Singapore seen unveiling anti-recession budget

20 January 2009 0948 hrs (CNA)

SINGAPORE: Singapore's budget to be unveiled on Thursday should contain tax cuts and a hefty financial package to help the country weather what could be its worst recession since independence, analysts said.

As the open, trade-driven economy takes a sharp turn for the worse, the spectre of rising bankruptcies and mass layoffs is striking fear in a country long used to near-full employment and bustling economic activity.

"The Singapore economy is probably headed for its deepest recession since independence" in 1965, said Citigroup economist Kit Wei Zheng.

Officials might even take the unprecedented step of dipping into the country's multi-billion-dollar national savings, Senior Minister Goh Chok Tong was quoted as saying on Monday.

The government is announcing its budget one month early, underscoring the need to react quickly.

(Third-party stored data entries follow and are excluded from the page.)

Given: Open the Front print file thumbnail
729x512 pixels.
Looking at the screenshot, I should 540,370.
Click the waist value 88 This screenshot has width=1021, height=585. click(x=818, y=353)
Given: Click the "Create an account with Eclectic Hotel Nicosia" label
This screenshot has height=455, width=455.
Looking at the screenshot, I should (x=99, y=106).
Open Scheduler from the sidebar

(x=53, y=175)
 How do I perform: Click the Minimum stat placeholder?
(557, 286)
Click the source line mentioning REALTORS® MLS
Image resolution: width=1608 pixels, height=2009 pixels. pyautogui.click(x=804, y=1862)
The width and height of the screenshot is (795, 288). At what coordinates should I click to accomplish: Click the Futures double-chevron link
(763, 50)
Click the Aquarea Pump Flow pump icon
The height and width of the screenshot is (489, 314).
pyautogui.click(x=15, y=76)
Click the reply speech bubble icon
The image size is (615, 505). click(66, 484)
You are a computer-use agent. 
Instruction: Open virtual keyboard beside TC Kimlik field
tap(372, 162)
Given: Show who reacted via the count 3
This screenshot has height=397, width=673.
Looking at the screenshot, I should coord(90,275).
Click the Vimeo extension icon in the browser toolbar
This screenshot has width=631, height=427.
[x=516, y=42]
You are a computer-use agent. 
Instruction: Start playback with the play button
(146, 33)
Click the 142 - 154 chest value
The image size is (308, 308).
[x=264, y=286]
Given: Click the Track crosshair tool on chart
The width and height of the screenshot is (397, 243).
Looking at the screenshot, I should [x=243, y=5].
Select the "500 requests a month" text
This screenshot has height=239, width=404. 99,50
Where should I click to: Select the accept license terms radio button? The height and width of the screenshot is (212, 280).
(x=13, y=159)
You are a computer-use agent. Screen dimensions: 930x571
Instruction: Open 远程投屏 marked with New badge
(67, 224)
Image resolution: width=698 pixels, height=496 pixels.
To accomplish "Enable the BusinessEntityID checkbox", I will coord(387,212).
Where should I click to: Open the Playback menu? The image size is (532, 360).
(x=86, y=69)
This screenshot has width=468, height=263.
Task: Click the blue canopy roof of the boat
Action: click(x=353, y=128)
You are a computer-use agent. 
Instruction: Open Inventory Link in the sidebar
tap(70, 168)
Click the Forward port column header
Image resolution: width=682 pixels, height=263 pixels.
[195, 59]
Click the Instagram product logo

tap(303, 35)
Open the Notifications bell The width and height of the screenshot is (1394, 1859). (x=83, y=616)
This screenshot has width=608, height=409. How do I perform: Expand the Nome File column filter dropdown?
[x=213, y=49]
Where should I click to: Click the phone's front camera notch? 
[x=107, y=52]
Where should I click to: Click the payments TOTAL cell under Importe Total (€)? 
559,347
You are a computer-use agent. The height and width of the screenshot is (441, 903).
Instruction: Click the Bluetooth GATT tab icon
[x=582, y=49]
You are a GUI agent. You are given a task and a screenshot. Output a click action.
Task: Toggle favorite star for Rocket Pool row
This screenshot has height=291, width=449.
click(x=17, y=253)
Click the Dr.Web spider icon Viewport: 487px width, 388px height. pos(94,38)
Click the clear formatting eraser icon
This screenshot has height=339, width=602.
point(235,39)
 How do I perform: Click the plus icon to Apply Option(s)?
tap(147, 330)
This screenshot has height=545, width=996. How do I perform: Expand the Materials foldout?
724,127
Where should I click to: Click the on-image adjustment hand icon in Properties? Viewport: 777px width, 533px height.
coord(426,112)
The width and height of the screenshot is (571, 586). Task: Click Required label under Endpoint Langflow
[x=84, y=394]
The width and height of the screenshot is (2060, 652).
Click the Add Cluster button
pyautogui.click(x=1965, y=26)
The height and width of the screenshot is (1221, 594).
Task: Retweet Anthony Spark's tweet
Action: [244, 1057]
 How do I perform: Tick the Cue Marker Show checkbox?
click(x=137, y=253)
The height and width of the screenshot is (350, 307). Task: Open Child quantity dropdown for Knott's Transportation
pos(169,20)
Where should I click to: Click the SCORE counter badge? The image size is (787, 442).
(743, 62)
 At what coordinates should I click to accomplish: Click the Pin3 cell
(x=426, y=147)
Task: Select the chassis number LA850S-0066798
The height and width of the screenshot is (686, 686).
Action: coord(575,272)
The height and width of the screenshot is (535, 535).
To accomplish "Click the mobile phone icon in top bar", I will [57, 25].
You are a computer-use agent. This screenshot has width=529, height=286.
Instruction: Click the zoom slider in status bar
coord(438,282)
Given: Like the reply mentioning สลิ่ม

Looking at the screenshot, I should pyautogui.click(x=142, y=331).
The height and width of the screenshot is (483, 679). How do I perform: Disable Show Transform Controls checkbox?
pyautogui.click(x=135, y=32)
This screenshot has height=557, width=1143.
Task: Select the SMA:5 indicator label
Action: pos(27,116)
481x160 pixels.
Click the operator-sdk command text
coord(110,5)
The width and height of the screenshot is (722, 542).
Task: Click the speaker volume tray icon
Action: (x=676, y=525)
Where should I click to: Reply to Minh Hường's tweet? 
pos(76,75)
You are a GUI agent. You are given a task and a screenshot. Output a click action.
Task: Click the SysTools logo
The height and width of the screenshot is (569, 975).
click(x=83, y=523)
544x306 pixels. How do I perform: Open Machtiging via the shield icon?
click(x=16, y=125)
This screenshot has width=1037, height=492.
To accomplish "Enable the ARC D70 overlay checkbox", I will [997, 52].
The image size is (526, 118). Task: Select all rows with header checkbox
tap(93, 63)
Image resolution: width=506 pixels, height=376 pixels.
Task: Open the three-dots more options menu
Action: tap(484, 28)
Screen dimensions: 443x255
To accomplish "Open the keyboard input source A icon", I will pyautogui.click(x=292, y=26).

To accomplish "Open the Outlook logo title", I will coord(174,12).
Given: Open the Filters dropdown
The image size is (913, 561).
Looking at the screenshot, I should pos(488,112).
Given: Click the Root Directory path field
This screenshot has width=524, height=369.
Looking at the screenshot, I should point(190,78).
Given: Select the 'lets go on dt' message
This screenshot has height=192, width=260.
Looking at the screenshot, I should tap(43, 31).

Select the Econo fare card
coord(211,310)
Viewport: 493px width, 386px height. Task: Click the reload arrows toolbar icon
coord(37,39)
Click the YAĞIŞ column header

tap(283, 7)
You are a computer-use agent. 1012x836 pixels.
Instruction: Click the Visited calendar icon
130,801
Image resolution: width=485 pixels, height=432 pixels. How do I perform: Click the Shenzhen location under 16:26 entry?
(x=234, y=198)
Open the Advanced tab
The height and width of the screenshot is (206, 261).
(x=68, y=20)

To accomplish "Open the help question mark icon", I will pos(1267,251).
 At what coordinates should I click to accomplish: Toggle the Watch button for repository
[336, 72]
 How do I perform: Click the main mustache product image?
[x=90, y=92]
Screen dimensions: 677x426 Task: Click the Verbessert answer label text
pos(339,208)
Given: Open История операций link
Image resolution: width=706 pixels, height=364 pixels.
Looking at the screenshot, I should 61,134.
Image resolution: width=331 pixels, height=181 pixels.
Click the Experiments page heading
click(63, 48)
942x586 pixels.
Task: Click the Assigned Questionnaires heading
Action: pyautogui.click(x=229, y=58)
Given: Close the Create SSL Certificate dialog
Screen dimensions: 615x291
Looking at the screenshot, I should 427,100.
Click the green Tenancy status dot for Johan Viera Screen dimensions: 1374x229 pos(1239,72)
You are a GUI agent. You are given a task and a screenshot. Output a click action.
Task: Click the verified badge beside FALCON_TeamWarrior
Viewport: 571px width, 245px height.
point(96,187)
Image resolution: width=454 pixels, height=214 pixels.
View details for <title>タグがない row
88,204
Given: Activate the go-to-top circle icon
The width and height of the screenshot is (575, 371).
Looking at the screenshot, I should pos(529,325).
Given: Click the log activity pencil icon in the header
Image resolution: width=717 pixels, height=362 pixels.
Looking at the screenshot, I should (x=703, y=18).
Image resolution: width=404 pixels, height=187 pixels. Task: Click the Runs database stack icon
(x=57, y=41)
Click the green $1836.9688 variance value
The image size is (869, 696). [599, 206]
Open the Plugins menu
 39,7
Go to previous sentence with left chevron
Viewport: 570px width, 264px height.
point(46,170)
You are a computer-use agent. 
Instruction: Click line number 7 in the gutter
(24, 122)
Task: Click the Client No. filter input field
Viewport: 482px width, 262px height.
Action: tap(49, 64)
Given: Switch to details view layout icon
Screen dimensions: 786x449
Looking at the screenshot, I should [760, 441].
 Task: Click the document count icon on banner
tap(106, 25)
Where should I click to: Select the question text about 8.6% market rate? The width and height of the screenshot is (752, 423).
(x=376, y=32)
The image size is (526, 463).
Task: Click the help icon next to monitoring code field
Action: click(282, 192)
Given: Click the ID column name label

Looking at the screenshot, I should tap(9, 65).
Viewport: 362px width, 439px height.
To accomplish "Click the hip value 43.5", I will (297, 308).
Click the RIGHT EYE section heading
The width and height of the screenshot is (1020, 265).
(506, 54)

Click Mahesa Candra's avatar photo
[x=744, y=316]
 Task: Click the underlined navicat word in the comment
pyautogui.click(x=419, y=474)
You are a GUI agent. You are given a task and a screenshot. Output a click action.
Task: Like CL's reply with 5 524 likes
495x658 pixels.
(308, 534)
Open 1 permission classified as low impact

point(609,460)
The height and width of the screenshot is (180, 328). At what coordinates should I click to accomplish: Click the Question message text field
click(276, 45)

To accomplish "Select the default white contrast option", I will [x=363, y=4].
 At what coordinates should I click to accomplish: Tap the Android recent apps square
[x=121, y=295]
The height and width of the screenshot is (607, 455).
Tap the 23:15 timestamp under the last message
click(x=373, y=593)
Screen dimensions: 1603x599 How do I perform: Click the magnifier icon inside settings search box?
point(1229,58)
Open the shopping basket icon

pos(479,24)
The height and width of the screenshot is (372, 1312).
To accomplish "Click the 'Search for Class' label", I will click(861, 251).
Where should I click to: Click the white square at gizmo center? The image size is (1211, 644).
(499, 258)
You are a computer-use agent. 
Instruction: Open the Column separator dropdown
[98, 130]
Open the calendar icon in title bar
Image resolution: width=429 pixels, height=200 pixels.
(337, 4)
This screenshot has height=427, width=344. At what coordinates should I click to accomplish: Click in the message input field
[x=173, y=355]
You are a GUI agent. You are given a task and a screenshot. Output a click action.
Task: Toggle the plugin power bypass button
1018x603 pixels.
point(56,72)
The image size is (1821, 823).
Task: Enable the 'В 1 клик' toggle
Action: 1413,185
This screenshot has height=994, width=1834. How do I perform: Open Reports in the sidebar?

Prime Minister Lee Hsien Loong warned at the weekend that forecasts for the economy to contract by as much as two per cent this year would be further scaled down.

Many analysts believe the economy could shrink by three per cent, while some said the contraction could be even more severe. That would leave the economy in its worse shape ever, after 2001 when growth fell by 2.4 per cent.

The city-state became the first Asian economy to enter recession last year after problems in the US subprime, or higher-risk, mortgage sector developed into the worst global economic crisis since the Great Depression of the 1930s.

"The weather is so bad and we've always said the reserves are for a rainy day," Goh was quoted as saying in The Straits Times. "If this is not a rainy day, I don't know what is a rainy day," he said.

Experts, business executives and trade unionists have said they want an aggressive budget to cushion the impact of a worsening economic situation.

Loans to small businesses have tightened, and companies have laid off workers or slashed wages.

Macquarie Research said that, in addition to cost-cutting measures, it expects the budget "to include sizeable infrastructure spending and transfer payments to middle/lower income Singaporeans". It also expects the budget to include incentives for new growth industries and programmes aimed at upgrading workers' skills.

During previous economic crises the government responded with financial muscle. In the 1985 economic downturn, it unveiled about 2.5 billion dollars in fiscal measures, or 6.5 per cent of gross domestic product (GDP), while the 1998 Asian financial crisis saw fiscal programmes worth 12.5 billion dollars, or 9.1 per cent of GDP, Macquarie Research said.

The 2001 budget measures totalled 13.5 billion dollars or 8.8 per cent of GDP, Macquarie added.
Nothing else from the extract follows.